Guido's new method definition idea
Aaron Brady
castironpi at gmail.com
Mon Dec 8 16:22:14 EST 2008
On Dec 8, 2:55 pm, Arnaud Delobelle <arno... at googlemail.com> wrote:
> anthony.to... at gmail.com writes:
> > class C:
> > def createfunc(self):
> > def self.func(arg):
> > return arg + 1
>
> > Or, after the class definition is done, to extend it dynamically:
>
> > def C.method(self, arg):
> > self.value = arg
>
> > ...which would be the equivalent of the following:
>
> > def method(self, arg):
> > self.value = arg
> > C.method = method
>
> What about the following then?
>
> functions = {}
>
> def functions['square'](x):
> return x*x
>
> def functions['cube'](x):
> return x**3
>
> --
> Arnaud
I agree that it's an extension (extrapolation) of the 'def self.meth'
notation. For 'func_name', would you use the quoted string? Would
you allow arbitrary expressions for the string, and the dictionary to
add to? For example:
def dict_val( )[ "name%i"% int_val( ) ]( self, arg, arg, arg ): ...

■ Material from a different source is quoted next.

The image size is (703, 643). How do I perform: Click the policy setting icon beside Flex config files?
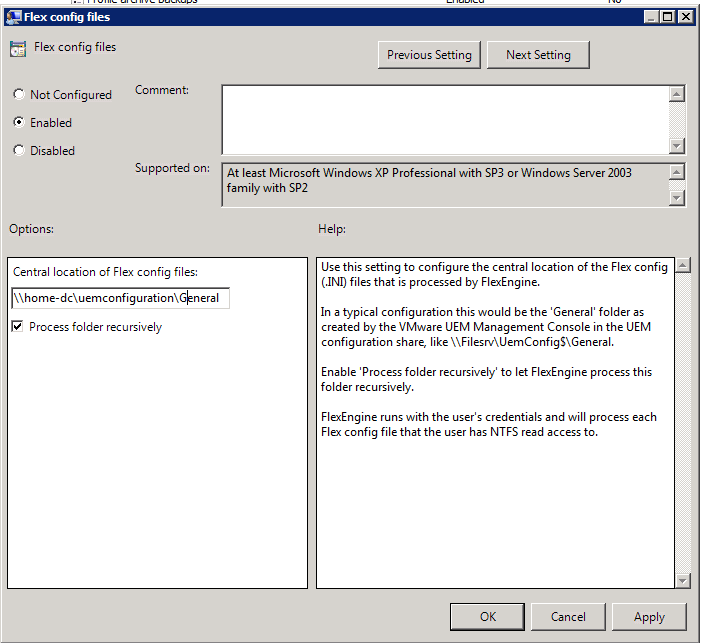(18, 50)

It's not much worse than: (Unproduced)
def anon( self, arg, arg, arg ): ...
dict_val( )[ "name%i"% int_val( ) ]= anon
#or if you really want the target before the def:
@assign( dict_val( ), "name%i"% int_val( ) )
def _( self, arg, arg, arg ): ...
And the latter are already both legal. But there have been PEPs
accepted before that abbreviate 2 lines into 1.